本発明は、色素増感型太陽電池及びこの太陽電池に使用することができる透明電極基板とその製造方法に関するものである。
一般に“湿式太陽電池”とか“グレッツェル電池”等と呼ばれる太陽電池は、1991年にグレッツェルらが提案した色素増感型太陽電池を指し(Nature,353(1991)p.737)、シリコン半導体を使わずに、酸化チタンと有機色素とヨウ素溶液とからなる、電気化学的なセル構造を持つものである。
この色素増感太陽電池は、透明な導電性ガラス板に酸化チタン粉末を焼き付けてその上に有機色素を単分子吸着させた電極と、ヨウ素/ヨウ化物レドックス系を含む電解質と、白金をスパッタした導電性ガラス板の対極から構成されており、電解質溶液の酸化還元反応を伴うものである。

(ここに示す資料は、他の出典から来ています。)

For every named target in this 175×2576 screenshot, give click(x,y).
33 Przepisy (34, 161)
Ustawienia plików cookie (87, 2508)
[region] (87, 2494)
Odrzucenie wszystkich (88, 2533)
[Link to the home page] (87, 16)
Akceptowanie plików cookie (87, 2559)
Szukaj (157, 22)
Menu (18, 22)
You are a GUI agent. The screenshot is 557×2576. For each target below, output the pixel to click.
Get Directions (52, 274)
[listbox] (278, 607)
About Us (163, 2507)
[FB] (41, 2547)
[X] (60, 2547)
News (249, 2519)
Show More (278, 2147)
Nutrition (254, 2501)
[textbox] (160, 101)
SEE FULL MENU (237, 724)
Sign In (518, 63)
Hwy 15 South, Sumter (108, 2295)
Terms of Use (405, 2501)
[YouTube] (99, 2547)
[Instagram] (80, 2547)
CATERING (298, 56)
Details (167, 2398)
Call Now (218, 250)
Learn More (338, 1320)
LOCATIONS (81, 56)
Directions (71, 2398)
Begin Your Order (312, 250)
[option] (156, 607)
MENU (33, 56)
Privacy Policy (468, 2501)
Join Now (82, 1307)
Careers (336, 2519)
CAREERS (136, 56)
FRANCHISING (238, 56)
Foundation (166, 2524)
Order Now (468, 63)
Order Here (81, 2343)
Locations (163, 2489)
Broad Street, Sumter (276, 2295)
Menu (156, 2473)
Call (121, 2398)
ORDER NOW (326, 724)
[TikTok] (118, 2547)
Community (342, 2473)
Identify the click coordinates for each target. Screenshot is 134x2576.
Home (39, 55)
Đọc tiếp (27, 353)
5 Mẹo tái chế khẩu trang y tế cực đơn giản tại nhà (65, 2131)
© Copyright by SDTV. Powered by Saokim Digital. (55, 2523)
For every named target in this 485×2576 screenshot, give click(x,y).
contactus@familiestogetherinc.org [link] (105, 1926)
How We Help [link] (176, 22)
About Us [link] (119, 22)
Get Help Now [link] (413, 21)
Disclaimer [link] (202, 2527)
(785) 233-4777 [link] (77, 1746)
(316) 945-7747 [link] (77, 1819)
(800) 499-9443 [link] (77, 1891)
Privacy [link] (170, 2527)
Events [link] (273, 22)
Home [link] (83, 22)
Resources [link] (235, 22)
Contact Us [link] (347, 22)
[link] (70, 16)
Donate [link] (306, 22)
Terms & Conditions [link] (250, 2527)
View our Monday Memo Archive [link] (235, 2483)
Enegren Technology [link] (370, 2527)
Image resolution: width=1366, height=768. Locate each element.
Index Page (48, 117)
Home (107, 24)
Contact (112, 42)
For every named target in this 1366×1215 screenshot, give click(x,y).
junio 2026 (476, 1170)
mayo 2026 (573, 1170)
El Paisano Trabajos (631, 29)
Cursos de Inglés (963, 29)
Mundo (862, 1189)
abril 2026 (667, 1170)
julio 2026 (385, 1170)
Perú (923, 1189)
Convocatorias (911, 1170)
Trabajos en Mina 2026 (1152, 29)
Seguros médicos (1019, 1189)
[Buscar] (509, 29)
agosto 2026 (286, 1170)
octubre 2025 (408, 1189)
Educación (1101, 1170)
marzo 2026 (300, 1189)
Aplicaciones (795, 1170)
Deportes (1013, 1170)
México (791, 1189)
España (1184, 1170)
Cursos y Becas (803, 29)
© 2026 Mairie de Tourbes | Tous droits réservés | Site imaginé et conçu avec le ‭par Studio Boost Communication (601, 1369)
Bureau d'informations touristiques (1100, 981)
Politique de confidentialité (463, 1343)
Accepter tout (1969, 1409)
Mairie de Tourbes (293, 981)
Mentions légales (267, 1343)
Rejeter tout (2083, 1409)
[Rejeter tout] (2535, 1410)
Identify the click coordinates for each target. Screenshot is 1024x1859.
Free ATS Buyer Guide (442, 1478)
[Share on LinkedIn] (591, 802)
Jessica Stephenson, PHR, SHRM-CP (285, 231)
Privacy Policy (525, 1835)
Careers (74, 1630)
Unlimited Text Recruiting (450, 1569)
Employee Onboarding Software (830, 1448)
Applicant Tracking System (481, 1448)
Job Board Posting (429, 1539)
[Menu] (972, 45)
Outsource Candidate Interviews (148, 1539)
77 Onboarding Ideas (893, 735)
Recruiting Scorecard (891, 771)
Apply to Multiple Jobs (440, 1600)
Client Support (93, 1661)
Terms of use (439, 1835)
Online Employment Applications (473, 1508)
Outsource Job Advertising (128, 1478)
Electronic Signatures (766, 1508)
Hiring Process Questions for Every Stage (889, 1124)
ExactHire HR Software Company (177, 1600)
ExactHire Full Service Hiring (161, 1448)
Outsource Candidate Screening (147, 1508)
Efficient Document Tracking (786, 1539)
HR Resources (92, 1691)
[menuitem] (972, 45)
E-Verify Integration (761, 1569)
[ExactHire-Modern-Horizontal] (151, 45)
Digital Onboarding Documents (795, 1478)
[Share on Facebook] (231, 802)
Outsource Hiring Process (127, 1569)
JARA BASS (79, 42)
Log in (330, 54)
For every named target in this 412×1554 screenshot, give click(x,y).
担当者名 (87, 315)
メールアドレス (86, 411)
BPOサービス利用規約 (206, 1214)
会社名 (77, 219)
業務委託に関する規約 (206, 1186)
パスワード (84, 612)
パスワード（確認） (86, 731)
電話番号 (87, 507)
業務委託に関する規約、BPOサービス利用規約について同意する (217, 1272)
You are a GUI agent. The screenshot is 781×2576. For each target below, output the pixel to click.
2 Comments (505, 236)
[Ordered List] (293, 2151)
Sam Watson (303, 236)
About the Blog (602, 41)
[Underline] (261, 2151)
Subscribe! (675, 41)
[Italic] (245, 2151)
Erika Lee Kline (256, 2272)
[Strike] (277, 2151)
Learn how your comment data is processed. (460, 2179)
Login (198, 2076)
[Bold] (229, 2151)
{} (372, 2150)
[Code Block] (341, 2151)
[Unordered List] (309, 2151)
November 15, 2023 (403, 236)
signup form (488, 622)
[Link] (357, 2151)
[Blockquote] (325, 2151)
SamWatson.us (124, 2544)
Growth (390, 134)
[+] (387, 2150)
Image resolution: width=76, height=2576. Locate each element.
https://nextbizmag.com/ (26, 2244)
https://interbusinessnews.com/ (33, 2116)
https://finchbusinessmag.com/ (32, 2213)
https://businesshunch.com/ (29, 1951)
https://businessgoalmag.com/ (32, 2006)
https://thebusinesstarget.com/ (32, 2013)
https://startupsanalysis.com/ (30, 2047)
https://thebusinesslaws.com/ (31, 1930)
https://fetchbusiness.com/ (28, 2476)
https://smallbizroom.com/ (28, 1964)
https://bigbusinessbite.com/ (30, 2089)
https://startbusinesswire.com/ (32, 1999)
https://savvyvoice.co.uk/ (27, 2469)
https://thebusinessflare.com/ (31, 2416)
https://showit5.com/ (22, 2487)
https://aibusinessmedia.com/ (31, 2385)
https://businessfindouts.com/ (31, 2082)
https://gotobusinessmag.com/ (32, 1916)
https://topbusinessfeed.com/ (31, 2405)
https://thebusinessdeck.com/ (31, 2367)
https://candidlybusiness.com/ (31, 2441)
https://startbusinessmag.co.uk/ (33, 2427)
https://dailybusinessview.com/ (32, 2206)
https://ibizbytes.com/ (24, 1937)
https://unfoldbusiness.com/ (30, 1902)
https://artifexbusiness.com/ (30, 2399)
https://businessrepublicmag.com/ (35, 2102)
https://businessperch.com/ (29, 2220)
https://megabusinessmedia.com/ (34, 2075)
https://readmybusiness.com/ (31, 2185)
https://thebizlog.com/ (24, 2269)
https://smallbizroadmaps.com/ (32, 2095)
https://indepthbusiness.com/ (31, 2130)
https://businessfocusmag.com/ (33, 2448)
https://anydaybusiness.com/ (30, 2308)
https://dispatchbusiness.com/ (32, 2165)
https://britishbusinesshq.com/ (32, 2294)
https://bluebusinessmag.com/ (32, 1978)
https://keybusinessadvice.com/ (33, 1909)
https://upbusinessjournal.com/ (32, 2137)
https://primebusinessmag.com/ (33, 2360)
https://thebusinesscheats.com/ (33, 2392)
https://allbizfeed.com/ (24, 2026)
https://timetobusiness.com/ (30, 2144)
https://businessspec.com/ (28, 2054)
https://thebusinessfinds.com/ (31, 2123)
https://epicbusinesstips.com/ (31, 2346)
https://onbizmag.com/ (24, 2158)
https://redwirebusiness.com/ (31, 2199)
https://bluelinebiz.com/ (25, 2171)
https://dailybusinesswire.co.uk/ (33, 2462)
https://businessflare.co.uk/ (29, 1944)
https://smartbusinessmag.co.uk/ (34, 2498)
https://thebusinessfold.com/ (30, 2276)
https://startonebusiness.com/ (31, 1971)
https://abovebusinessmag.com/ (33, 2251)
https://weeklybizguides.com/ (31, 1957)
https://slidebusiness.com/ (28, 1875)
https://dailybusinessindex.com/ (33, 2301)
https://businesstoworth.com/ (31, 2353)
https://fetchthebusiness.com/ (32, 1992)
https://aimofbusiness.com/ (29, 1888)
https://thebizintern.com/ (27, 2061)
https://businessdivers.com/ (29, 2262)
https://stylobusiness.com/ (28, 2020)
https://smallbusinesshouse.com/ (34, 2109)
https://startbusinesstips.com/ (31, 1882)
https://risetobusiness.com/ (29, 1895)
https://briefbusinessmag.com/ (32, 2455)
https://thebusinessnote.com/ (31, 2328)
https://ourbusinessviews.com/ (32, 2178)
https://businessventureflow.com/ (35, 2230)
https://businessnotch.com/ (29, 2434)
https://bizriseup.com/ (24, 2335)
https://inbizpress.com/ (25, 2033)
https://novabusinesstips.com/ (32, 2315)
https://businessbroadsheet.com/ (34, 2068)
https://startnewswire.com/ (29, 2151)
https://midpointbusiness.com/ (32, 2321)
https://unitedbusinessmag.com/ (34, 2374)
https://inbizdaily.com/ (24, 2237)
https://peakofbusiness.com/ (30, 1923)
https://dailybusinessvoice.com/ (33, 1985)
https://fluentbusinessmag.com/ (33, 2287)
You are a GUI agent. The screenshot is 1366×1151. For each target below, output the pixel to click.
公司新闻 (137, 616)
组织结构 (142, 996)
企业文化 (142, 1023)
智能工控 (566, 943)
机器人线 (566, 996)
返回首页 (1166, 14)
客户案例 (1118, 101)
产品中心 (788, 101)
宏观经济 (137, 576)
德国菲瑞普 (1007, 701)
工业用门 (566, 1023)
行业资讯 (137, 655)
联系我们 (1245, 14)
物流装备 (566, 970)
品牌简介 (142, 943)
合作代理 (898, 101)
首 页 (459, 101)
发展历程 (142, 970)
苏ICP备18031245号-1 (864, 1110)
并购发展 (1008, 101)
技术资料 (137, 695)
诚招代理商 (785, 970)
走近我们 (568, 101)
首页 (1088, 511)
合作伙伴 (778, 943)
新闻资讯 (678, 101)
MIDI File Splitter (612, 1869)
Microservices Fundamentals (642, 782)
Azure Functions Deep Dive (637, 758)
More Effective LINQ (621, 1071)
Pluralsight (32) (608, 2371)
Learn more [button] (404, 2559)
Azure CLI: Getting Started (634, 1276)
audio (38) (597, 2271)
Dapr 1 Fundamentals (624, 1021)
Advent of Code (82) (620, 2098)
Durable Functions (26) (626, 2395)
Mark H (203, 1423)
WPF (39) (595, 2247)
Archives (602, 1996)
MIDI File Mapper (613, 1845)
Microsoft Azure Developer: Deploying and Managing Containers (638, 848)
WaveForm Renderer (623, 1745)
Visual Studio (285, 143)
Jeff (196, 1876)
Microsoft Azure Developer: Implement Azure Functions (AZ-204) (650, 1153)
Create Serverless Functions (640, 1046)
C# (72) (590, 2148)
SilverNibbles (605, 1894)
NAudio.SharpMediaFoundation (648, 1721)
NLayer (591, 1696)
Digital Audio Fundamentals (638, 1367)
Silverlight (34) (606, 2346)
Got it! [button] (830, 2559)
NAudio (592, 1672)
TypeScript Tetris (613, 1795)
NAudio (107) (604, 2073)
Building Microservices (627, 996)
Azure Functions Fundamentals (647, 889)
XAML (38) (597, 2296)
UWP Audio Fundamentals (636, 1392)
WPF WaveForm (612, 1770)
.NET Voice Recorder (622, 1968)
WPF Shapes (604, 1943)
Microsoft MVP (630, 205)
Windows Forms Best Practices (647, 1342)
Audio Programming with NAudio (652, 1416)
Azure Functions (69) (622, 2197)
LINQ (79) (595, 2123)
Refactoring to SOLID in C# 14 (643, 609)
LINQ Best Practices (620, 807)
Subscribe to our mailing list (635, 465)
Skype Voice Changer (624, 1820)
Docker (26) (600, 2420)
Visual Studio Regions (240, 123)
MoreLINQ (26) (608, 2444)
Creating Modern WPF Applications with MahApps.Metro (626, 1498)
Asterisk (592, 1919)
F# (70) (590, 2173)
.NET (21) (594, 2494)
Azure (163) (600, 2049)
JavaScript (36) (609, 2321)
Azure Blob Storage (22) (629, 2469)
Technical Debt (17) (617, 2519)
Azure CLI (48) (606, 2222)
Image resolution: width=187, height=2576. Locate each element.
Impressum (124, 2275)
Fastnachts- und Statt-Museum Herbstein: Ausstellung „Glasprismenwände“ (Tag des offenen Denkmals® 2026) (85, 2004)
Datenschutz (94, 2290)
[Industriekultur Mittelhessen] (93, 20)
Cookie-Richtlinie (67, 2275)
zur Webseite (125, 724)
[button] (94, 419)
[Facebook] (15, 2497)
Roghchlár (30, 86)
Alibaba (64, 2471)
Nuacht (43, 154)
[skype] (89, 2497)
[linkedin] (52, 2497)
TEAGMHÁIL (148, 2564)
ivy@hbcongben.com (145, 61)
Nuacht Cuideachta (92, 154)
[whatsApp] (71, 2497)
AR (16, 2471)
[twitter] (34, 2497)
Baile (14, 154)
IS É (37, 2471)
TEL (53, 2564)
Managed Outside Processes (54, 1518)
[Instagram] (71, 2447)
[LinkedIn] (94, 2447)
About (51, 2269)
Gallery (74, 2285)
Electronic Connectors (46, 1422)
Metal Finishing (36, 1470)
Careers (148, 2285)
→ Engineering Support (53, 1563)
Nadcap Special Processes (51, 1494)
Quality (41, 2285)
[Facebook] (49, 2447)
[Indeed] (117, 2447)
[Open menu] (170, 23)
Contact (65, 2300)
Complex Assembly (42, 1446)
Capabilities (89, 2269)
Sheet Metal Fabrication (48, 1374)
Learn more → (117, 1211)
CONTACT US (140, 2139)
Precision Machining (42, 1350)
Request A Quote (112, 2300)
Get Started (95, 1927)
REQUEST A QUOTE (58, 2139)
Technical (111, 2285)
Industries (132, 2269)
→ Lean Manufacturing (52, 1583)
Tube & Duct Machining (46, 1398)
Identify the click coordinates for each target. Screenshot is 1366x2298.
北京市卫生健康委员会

この酸化チタン粉末焼成物からなる酸化物半導体膜を有する透明な導電性基板としては、通常、ガラスあるいはプラスチックのシート上に錫をドープした酸化インジウム(ITO)を成膜したものが使用されている。
しかしながら、このようなITOの透明電極にあっては、太陽電池のような大面積を必要とする用途には、まだ充分に低い抵抗値とは言えず、発電効率と大型化の点で満足できるものではなかった。また、抵抗値としては、10Ω/□以下が望ましいが、これを達成しようとするとITOの膜厚が厚くなり、透明性が低下して発電効率が低下する問題があった。
そこで、このような問題を解決する方策として、エッチングにより網状に銅の金属膜を形成し、その上にITOを成膜した透明電極を用いた有機色素増感型金属酸化物半導体電極が提案されている(例えば、特許文献1参照)。
特開2003−123858号公報
しかしながら、特許文献1に係る有機色素増感型金属酸化物半導体電極にあっては、金属膜とITOとの接合部におけるクラックやピンホールに、電解質中のヨウ素の気体又は液体が浸入して金属膜を溶解するため、耐久性において問題があった。特に、プラスチック基板上にITOを200nm以上成膜すると、クラックの発生は避けられなかった。
本発明は、上記従来技術の問題点に鑑み、高透明、低抵抗であって、大型化が可能であり、耐久性の向上した透明電極基板とその製造方法及びこの基板を用いた色素増感型太陽電池を提供することを目的とする。
かかる課題を解決するため、
請求項1にかかる発明は、透明基材上に、開口部を有する金属膜が設けられ、少なくともこの開口部に透明樹脂膜が設けられ、この金属膜及び/又は透明樹脂膜上に透明導電膜が設けられたことを特徴とする透明電極基板である。
請求項2にかかる発明は、前記透明樹脂膜が、前記開口部及び前記金属膜上に設けられたことを特徴とする請求項1に記載の透明電極基板である。
請求項3にかかる発明は、前記透明樹脂膜が、導電性樹脂組成物、耐ヨウ素性樹脂組成物、及び感光性樹脂組成物からなる群から選択される少なくとも1種以上の樹脂組成物からなるものであることを特徴とする請求項1又は2に記載の透明電極基板である。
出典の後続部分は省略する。